*Task objective*.
Would you please return the lines of the material that contain the word "computer"?

*Source information*.
————————
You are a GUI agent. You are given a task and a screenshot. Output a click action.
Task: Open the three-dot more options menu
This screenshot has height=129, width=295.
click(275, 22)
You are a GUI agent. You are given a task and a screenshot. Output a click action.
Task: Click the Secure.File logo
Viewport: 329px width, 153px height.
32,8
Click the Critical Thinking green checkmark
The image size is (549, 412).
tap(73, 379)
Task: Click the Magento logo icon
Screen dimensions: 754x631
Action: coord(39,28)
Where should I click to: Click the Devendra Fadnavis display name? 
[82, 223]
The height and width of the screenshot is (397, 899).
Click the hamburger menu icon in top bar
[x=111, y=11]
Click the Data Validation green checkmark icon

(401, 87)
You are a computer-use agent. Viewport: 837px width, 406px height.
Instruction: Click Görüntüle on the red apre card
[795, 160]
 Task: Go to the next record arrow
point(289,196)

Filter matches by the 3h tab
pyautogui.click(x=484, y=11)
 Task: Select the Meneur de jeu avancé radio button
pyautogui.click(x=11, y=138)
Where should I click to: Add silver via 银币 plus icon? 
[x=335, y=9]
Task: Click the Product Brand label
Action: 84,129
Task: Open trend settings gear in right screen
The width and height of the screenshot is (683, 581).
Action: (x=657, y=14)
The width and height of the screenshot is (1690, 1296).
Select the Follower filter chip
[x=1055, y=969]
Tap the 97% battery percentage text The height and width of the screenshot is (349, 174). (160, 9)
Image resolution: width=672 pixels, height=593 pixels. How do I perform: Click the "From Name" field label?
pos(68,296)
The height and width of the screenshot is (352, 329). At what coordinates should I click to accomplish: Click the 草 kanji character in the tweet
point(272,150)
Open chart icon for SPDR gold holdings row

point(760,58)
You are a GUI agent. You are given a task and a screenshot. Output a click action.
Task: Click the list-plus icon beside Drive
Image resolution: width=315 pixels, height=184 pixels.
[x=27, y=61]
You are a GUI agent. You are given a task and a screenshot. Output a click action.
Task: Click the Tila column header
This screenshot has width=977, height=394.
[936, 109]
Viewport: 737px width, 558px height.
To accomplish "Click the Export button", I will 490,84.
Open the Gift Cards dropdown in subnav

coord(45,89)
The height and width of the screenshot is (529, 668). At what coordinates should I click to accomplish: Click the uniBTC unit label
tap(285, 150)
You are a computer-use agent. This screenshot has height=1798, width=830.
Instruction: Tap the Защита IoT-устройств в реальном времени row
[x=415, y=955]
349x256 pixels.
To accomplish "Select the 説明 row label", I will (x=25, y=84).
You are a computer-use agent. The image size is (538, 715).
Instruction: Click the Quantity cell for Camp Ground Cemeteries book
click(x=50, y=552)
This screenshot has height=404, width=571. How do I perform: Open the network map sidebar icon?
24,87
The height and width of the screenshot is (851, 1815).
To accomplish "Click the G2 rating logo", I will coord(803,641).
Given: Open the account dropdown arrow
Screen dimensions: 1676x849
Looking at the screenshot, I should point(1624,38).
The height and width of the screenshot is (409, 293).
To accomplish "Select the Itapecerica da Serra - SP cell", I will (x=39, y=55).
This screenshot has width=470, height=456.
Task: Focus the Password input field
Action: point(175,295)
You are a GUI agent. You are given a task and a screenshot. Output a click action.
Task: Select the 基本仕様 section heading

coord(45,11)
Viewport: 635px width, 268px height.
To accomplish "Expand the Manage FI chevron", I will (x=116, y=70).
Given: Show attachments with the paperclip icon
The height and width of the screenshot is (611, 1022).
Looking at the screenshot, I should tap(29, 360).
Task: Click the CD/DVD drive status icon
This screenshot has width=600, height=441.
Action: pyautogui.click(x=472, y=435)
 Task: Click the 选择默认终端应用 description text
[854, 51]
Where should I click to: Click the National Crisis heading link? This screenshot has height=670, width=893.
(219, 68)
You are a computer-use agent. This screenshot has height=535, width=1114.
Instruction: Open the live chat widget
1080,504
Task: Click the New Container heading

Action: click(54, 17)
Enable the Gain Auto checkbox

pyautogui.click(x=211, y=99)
————————
*Output of the exercise*.
You are a computer-use agent. Viewport: 837px width, 406px height.
You are a computer-use agent. This screenshot has height=1798, width=830.
You are a computer-use agent. The image size is (538, 715).
You are a computer-use agent. This screenshot has height=535, width=1114.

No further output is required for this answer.